Missionnaires et insurgés

No 23 - février / mars 2008

L’Afghanistan dans les journaux

Missionnaires et insurgés

par Gaétan Breton

Gaétan Breton

Le but de cet article est de faire apparaître les éléments fondamentaux sous-jacents au discours journalistique sur la guerre en Afghanistan. Pour ce faire, en octobre et en décembre 2007, j’ai sélectionné deux séries d’articles parus dans La Presse (et ses filiales) et Le Devoir contenant le mot Afghanistan.

Dans la grosse Presse

Le premier syntagme qui frappe est « la rébellion des talibans ». Normalement, une rébellion constitue un refus de l’autorité en place. Si nous nous rappelons bien les faits, les talibans étaient au pouvoir, qu’on aime ça ou pas. Ils ont été renversés, dit-on, par des forces afghanes, mais fortement soutenues par les puissances étrangères, notamment l’Alliance. Ces forces locales sont donc littéralement entrées en rébellion contre le gouvernement des talibans. Les États-Unis et leurs alliés ont donc soutenu un renversement du pouvoir dans ce pays pour installer un nouveau gouvernement. Si quelqu’un avait fait la même chose aux États-Unis et avait renversé Bush (on peut rêver…), on appellerait « résistance » l’action militaire de Bush, mais les talibans, eux, sont en rébellion. Ce mot accorde au gouvernement Karzai la légitimité d’un gouvernement démocratique mis en place par la seule volonté du peuple.

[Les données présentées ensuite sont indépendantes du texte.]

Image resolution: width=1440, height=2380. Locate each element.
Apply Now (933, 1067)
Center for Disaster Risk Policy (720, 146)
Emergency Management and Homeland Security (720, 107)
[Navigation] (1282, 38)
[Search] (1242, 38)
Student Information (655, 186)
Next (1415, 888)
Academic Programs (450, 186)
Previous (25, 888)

Plus tôt, ces talibans étaient présentés comme des terroristes. Évidemment, tous les ennemis des États-Unis sont des terroristes – ça simplifie les classifications. Ainsi, Fidel Castro est un terroriste et Bush, qui n’a jamais été élu par une majorité, est le grand défenseur de la démocratie partout dans le monde. À force de répéter « les rebelles afghans », « les terroristes », les gens ont fini par intégrer ces notions dans leur compréhension de la réalité. Cependant il n’en demeure pas moins, qu’on les aime ou pas, que ceux qu’on appelle « terroristes » sont des gens qui, ayant été chassés du pouvoir par les armes, tentent d’y revenir et s’appellent probablement, dans leurs médias (ceux qu’on ne verra jamais), gouvernement légitime de l’Afghanistan.

D’ailleurs, comment douter de la légitimité du gouvernement Karzai, des États-Uniens et des Canadiens qui le soutiennent ? Si nous osions le faire, apprenons, derechef, que La Presse a fait un sondage en Afghanistan dont la marge d’erreur générale est de 3 % – vous connaissez la rengaine. Ce sondage montre que seulement 14 % des Afghans veulent le départ immédiat des troupes de la Coalition. Par ailleurs, une vaste majorité désire que les troupes demeurent, même pendant plusieurs années s’il le faut. (Rappelons qu’une seule ville en Afghanistan, pour l’instant, a l’électricité 24 heures par jour et que les systèmes de téléphone ont été grandement détériorés, là où ils existaient.) Nous avons peu de renseignements sur les répondants. Peu de talibans, sans doute. Des gens ayant le téléphone. Probablement tous des hommes. Les femmes afghanes ont-elles le droit de répondre au téléphone ? Il faudrait voir, car il y avait une question sur l’amélioration du sort des femmes – cette amélioration incluait-elle la permission de répondre au téléphone ? L’article ne le dit pas. Comment a-t-on remplacé ceux qui, dans l’échantillon, s’était fait bombarder leur ligne de téléphone ? À partir de quel document a-t-on établi l’échantillon ? Reste-t-il une seule liste fiable de la population dans ce pays et, le cas échéant, comment La Presse l’a-t-elle obtenue ? C’est le genre de questions auxquelles on se garde bien de répondre. Une chose est certaine : même avant la guerre, il est probable que beaucoup de familles parmi les plus pauvres (et elles sont fort nombreuses) n’avaient pas le téléphone. D’ailleurs, une autre partie importante devait être bien perplexe compte tenu de la multiplicité ethnique et linguistique du pays (Paschtouns, Tadjiks, Hazaras, Ouzbeks) et le bas niveau de scolarité de la population en général. En somme, selon les meilleures estimations, fait ainsi, le taux d’erreur était nul et rien de désagréable (lire contraire aux intérêts de La Presse et de ses propriétaires) ne pouvait émerger de ce processus.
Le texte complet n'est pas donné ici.